At the beginning of the War of the Pacific (April 5, 1879), Condell was already promoted to corvette captain in charge of the corvette Abtao, and was commissioned the blockade of the port of Iquique, a Peruvian possession at that time.

The next month, Condell was in charge of the schooner Covadonga, together with Arturo Prat, in charge of the slightly larger corvette Esmeralda, two of the older ships in the Chilean navy. They were left behind by the rest of the fleet heading to the main Peruvian port of El Callao to attempt a definitive assault.

On May 21, these small ships engaged the Peruvian armoured frigate Independencia and the monitor Huáscar (respectively). While Prat lost his battle and died heroically in Battle of Iquique, Condell managed to escape to the south, pursued by the Independencia (captained by Juan Guillermo More), which possessed size and firepower in this encounter. Nevertheless, Condell managed to pin the enemy ship into the coastal reef, bombard back, and get away while the monitor Huáscar showed in the shipwreck scene to assist the trapped crew of Independencia.
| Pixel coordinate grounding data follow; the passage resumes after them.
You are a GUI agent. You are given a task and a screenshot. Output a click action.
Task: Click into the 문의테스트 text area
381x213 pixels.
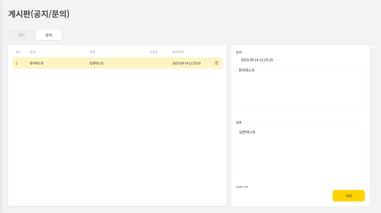coord(300,88)
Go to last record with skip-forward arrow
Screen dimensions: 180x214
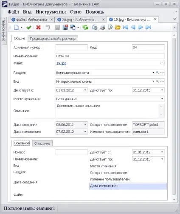tap(148, 27)
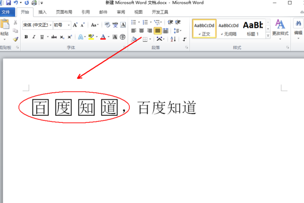Click the Grow Font icon
Screen dimensions: 304x203
click(x=75, y=25)
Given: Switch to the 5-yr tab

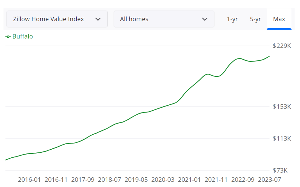Looking at the screenshot, I should 255,19.
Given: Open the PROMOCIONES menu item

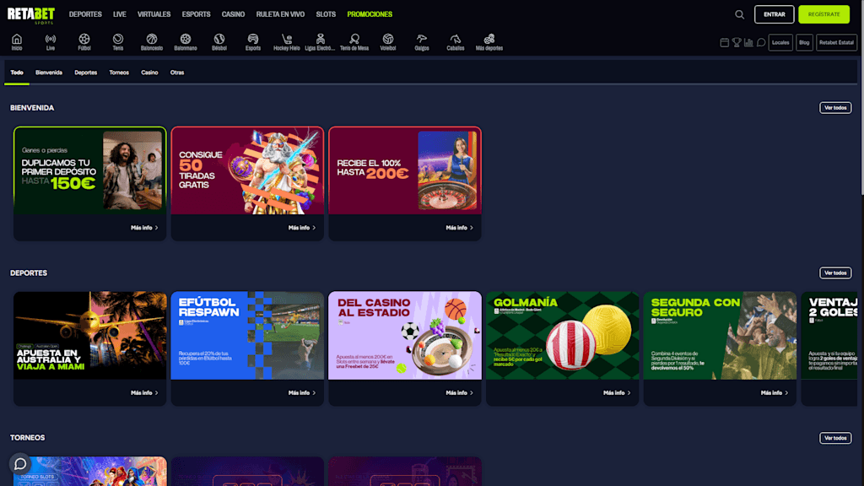Looking at the screenshot, I should click(370, 14).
After this battle, the balance in the War of the Pacific was broken, since only the Huáscar remained as a menace to the Chilean naval power. Condell was promoted to frigate captain and set in charge of the gunboat Magallanes.

On November 2, 1879, Condell participated in the assault and takeover of the port of Pisagua, the blockade of Arica, and afterwards, the combat against the fortresses of the same city and the ship Manco Capac. In 1880, he took charge of a well-known enemy ship captured in the Battle of Angamos: The Huáscar. He used the monitor to siege and block the port of El Callao and other conflicts of the War of the Pacific. The rejection and animosity among the Peruvian people was on the rise due to several combat encounters in which Condell emerged triumphant.

Exactly three years after the battles of the Iquique and the Punta Gruesa (May 21, 1881), Condell was promoted to captain, and sent to Europe in December. He returned in 1884, when the War of the Pacific ended in Chile's favor.

==Last years==
In 1884 Condell was designated as an aggregate of the Ministry of the Seas (Ministerio de Marina) and put in charge of the armoured frigate Cochrane as Commodore.

Starting in 1887 he was transferred to the frigate Blanco (on April 4), where he assumed the position of chief of the national navy, a position he had to leave due to a serious disease. Nevertheless, on August 17 he was promoted to the rank of rear admiral (Contraalmirante in Spanish).

Carlos Condell died in Quilpué, on November 24, 1887, at the early age of 44. His remains were carried to the Crypt of the Naval Heroes (Cripta de los Héroes Navales) in Valparaíso.